A systematic review of the literature was conducted across PubMed/Medline and Scopus databases, focusing on cases of adult PEL. Data extraction included demographic information, treatment modality, and patient outcomes. Survival rates were calculated, and prognostic factors were analyzed through unifactorial analysis.
Out of 56 studies, 69 cases of PEL were analyzed, with a male-to-female ratio of 2.8:1 and mean age of 55.5 years. Patients were predominantly treated with chemotherapy (52.1%) while 20% underwent surgical treatment. The mean survival reported was 49.3 months with one-, three-, and five-year survival rates of 84.5%, 72.3%, and 28.9%, respectively, exhibiting a less favorable prognosis compared to common lymphoma types. Survival analysis revealed that local lymphadenopathy had a significant impact on prognosis (p=0.008), while gender, age, treatment approach, and type of lymphoma were not significant determinants of survival. Immunocompromised status showed a marginally significant effect on survival (p= 0.053).

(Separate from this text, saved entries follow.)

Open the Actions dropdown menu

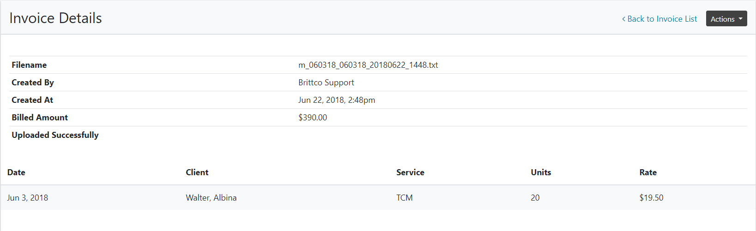point(726,19)
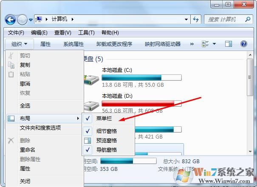Click the 系统属性 toolbar button
Screen dimensions: 257x187
[73, 44]
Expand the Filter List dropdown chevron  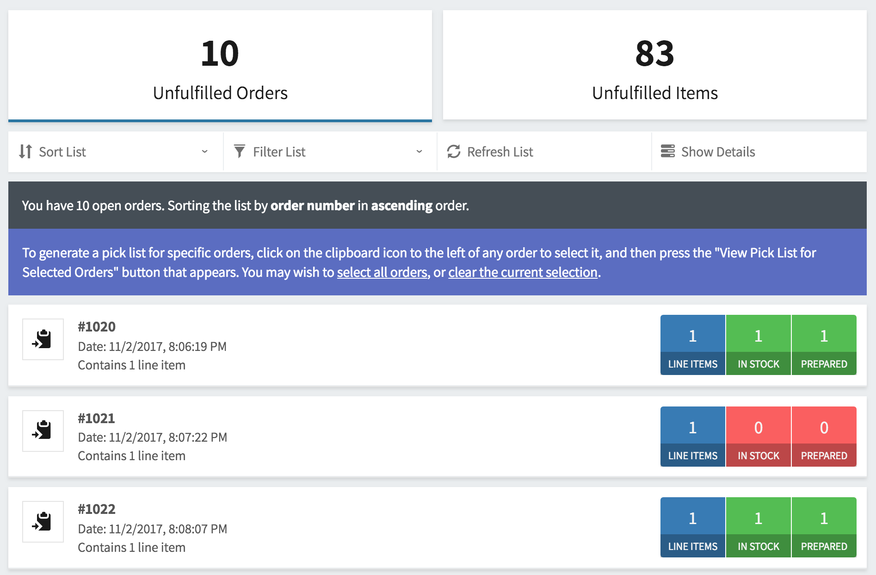(419, 151)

The study highlights the less favorable prognosis of PEL compared to more common lymphomas, emphasizing the importance of recognizing patients with unfavorable prognostic factors such as local lymphadenopathy and immunocompromised status. The findings advocate for the establishment of an international patient registry to better understand and manage PEL, aiming to standardize diagnostic criteria and treatment strategies.